Nos quatro exemplos acima, um outro diferencial os eleva a um patamar singular: a história íntima conversa com a História. Mas é mais com os livros de Epalanga e Djaimilia que podemos aproximar o livro de Faye, muito original em seu recorte narrativo. Não só pelo fato de o rapper se tratar de um autor africano – mas ser um autor também africano. Estrela da literatura pós-colonial, que evoca a História desde um ponto de vista diferente das matrizes europeias, Faye, como seus colegas lusófonos – aos quais se pode somar Chimamanda Ngozi Adichie, da Nigéria –, tem um pé na África e outro na Europa: seu lugar de fala é justamente o lugar do mestiço. E Faye guarda na pele uma divisão ainda mais dramática: o pai é um engenheiro francês, e a mãe, uma ruandesa tútsi – a mesma etnia que foi quase dizimada no Massacre de Ruanda, ocorrido há exatos 25 anos.
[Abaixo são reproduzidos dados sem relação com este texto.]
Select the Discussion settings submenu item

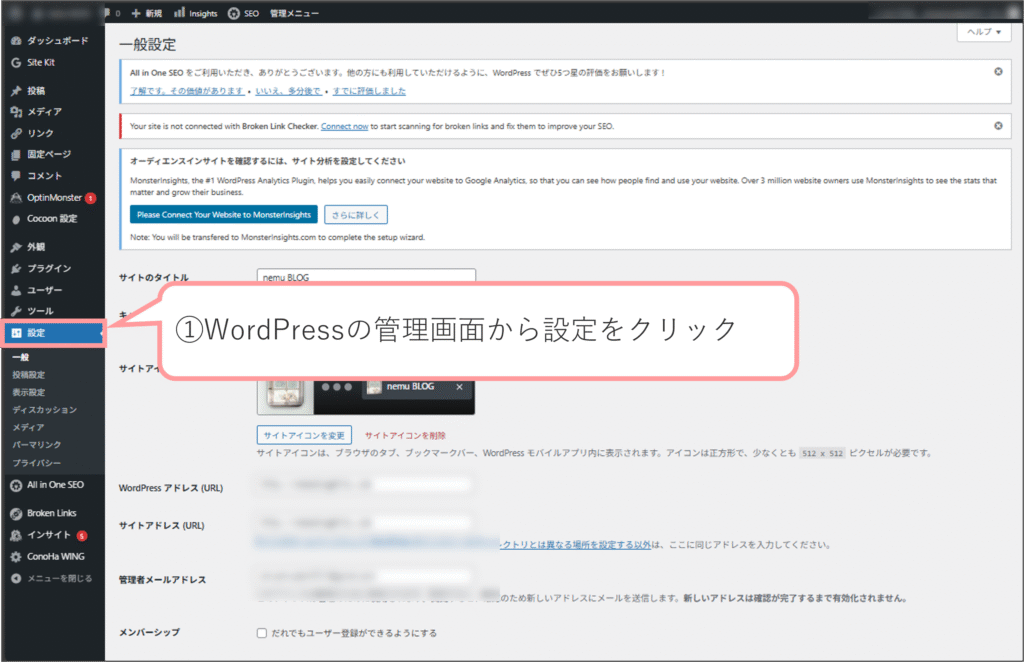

“Não moro mais em lugar algum. Morar significa fundir-se carnalmente à topografia de um lugar, aos meandros desiguais de um ambiente. Aqui, não sinto nada disso. Apenas transito. Alojo-me. Hospedo-me. Albergo-me”, afirma Faye, logo no começo, aludindo à sua vida na França. É então que decide regressar ao Burundi natal, na forma da ficção. Vai especificamente aos primeiros anos de sua adolescência, quando os pais se separam: o francês (“olhos verdes mordazes, cabelo castanho-claro de mechas louras e estatura de viking”) adora a vida aventureira na África, mas a mãe (“junco de água doce com silhueta delgada, beleza esbelta como um arranha-céu de pele negra da cor de ébano”) sonha em viver na estável Europa. Faye estuda em uma escola francófona, mora em um bairro de classe média alta; sua enorme casa, onde vive com a irmã, tem vários empregados. É uma perspectiva diferente da infância africana a que estamos habituados – sem a miséria e a violência extremas de um livro como O Que é O Quê, romance de Dave Eggers baseado nas memórias do sudanês Valentino Achak Deng. 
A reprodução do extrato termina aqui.